> **SOURCE MATERIAL**:
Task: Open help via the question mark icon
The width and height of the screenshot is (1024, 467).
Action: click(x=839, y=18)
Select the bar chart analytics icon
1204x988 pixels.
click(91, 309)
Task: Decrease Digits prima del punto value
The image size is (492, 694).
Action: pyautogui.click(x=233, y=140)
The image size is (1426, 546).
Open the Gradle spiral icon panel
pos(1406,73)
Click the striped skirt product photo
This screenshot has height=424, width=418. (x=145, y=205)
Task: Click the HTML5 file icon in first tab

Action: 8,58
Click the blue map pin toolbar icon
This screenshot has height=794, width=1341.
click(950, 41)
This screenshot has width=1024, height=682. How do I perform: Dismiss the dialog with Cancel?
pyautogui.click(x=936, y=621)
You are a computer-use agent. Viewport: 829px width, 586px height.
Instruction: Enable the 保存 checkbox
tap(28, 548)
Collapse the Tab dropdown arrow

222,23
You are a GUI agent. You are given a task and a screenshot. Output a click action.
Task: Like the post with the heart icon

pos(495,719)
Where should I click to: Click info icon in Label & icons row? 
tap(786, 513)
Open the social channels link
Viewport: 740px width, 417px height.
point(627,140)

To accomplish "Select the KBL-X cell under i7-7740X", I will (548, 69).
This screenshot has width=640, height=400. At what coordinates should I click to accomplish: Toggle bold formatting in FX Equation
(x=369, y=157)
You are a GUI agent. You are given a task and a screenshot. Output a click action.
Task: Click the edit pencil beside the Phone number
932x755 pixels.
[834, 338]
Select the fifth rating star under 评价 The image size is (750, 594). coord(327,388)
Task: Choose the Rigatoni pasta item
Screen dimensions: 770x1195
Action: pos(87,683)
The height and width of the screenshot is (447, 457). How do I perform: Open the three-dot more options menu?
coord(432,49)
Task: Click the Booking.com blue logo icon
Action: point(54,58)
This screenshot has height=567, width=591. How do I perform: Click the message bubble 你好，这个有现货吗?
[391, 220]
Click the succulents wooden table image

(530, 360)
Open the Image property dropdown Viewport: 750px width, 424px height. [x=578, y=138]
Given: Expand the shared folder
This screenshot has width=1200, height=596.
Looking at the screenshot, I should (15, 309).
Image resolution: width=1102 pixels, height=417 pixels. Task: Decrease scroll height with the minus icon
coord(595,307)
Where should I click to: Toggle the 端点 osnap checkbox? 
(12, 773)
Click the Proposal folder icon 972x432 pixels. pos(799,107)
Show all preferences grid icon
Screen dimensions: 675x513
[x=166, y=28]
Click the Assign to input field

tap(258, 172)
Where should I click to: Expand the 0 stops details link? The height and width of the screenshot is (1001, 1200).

> **WHAT THE EXERCISE ASKS**: Find the lines above with the word "folder". Copy them out.

> **EXPECTED ANSWER**:
Given: Expand the shared folder
Click the Proposal folder icon 972x432 pixels. pos(799,107)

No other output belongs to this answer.